→ Collection entries:
* * * *

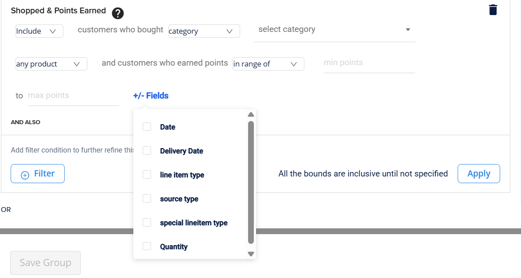Open the select category dropdown
Image resolution: width=521 pixels, height=278 pixels.
tap(334, 30)
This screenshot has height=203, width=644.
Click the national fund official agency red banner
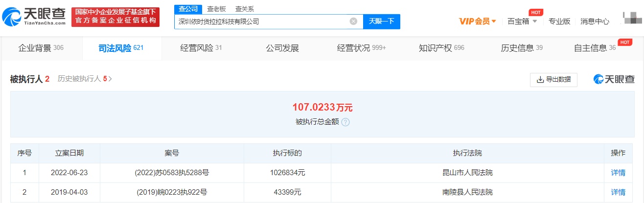(x=115, y=17)
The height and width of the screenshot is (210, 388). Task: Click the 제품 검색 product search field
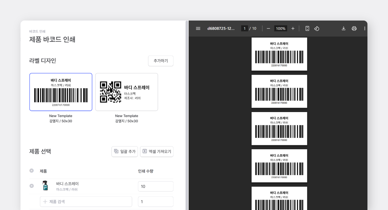click(86, 201)
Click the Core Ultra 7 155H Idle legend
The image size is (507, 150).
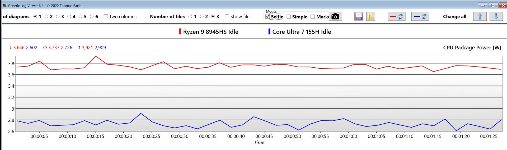point(301,32)
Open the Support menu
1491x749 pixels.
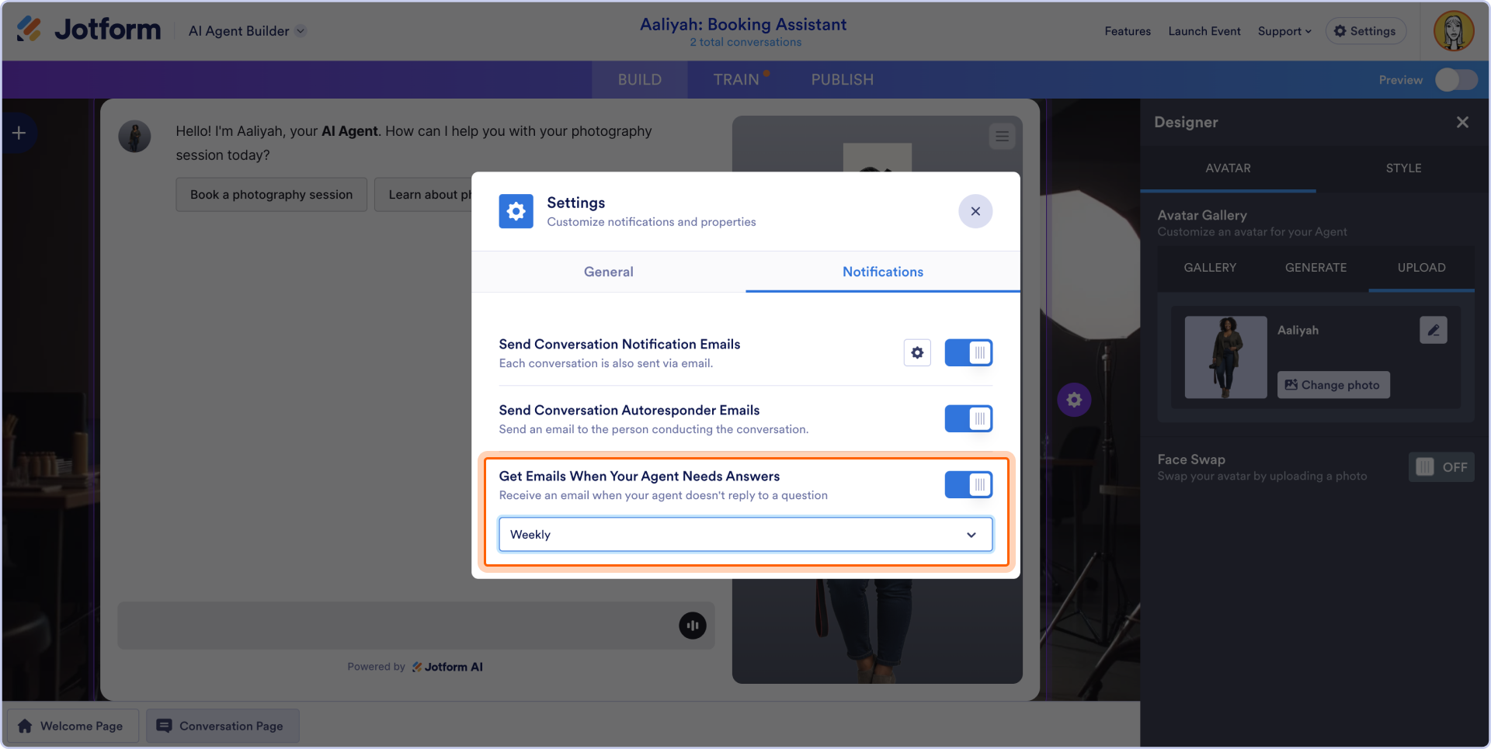click(x=1284, y=31)
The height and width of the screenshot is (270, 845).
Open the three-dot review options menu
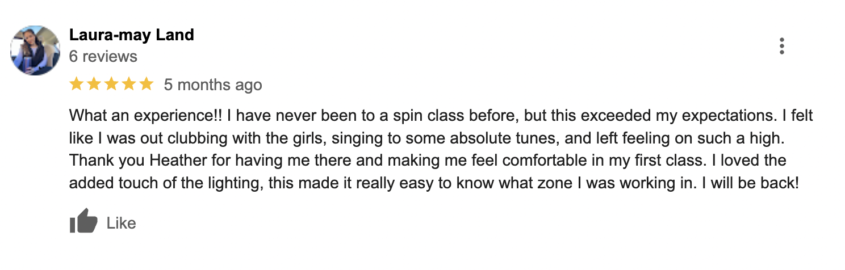click(x=782, y=46)
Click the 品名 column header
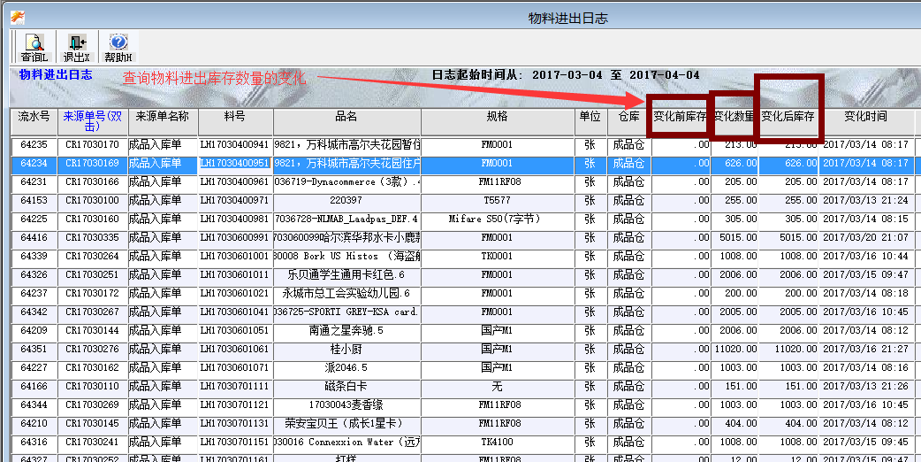This screenshot has height=462, width=921. point(346,117)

* * * *

→ TASK REQUIREMENTS: Edit the lines above so that each "menu" becomes "panel", keep everything else the same, and leave the pictures out.

→ WORKED ANSWER:
Open the select category dropdown
Image resolution: width=521 pixels, height=278 pixels.
tap(334, 30)
This screenshot has height=203, width=644.
Click the national fund official agency red banner
(x=115, y=17)
The height and width of the screenshot is (210, 388). Task: Click the 제품 검색 product search field
click(86, 201)
Click the Core Ultra 7 155H Idle legend
The image size is (507, 150).
point(301,32)
Open the Support panel
1491x749 pixels.
click(x=1284, y=31)
The height and width of the screenshot is (270, 845).
Open the three-dot review options panel
click(x=782, y=46)
Click the 品名 column header
This screenshot has height=462, width=921. point(346,117)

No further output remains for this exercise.